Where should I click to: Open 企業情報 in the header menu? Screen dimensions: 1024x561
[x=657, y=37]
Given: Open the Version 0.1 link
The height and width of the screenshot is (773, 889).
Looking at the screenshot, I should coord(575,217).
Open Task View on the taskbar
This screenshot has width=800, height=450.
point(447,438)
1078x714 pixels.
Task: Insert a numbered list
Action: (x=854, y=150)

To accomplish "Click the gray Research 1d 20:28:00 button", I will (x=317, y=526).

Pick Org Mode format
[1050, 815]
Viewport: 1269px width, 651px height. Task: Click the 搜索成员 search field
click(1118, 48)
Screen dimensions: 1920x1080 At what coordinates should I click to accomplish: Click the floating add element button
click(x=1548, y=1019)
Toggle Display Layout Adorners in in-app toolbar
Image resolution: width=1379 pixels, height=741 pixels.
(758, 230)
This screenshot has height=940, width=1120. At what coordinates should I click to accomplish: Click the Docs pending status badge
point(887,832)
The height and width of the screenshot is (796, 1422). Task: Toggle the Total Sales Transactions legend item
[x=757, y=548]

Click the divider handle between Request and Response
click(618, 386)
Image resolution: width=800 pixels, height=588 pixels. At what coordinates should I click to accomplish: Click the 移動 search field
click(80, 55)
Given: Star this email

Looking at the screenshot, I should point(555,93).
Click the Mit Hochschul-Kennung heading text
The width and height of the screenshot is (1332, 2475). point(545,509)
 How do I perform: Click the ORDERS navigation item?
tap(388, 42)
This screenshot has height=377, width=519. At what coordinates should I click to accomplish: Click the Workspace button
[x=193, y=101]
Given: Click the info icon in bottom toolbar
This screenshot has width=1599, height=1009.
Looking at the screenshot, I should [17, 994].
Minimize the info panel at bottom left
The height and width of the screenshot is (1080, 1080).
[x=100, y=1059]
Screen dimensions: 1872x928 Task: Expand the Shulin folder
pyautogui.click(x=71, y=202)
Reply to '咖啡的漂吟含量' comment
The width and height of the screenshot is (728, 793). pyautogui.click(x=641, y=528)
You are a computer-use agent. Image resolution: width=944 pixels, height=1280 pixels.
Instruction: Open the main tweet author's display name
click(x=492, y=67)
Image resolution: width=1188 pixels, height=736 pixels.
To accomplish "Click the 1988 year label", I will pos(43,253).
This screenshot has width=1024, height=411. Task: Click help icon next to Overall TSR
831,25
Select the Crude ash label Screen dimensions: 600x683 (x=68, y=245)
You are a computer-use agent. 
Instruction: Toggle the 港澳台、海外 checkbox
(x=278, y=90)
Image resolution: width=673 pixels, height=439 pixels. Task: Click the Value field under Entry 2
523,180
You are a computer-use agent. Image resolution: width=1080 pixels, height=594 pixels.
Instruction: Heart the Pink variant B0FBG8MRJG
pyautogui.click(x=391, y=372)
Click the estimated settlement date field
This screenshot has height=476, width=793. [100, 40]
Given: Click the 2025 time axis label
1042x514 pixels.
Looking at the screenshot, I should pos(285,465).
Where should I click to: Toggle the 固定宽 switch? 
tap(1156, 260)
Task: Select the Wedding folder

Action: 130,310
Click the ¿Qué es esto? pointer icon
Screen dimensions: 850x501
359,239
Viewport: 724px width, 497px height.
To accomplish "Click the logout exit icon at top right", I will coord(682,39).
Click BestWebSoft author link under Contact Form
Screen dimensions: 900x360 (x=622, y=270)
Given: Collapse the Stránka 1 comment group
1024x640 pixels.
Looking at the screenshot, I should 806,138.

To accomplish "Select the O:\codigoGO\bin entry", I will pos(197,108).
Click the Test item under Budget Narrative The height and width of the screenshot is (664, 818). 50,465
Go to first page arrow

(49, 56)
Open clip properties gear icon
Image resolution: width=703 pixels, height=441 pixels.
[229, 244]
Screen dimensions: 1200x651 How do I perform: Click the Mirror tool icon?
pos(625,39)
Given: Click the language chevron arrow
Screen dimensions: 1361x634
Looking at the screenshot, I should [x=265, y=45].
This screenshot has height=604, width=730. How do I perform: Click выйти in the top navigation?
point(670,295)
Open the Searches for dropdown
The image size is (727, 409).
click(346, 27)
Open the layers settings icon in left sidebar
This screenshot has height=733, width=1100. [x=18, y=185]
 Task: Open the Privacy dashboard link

-*-*-

Aim of the exercise
Your response should hold the lines from the first line of the entries above through the line with "Toggle Display Layout", each retyped exactly, and nothing else.

Reply
Where should I click to: Open 企業情報 in the header menu? Screen dimensions: 1024x561
[x=657, y=37]
Given: Open the Version 0.1 link
The height and width of the screenshot is (773, 889).
Looking at the screenshot, I should coord(575,217).
Open Task View on the taskbar
This screenshot has width=800, height=450.
point(447,438)
1078x714 pixels.
Task: Insert a numbered list
Action: (x=854, y=150)

To accomplish "Click the gray Research 1d 20:28:00 button", I will (x=317, y=526).

Pick Org Mode format
[1050, 815]
Viewport: 1269px width, 651px height. Task: Click the 搜索成员 search field
click(1118, 48)
Screen dimensions: 1920x1080 At what coordinates should I click to accomplish: Click the floating add element button
click(x=1548, y=1019)
Toggle Display Layout Adorners in in-app toolbar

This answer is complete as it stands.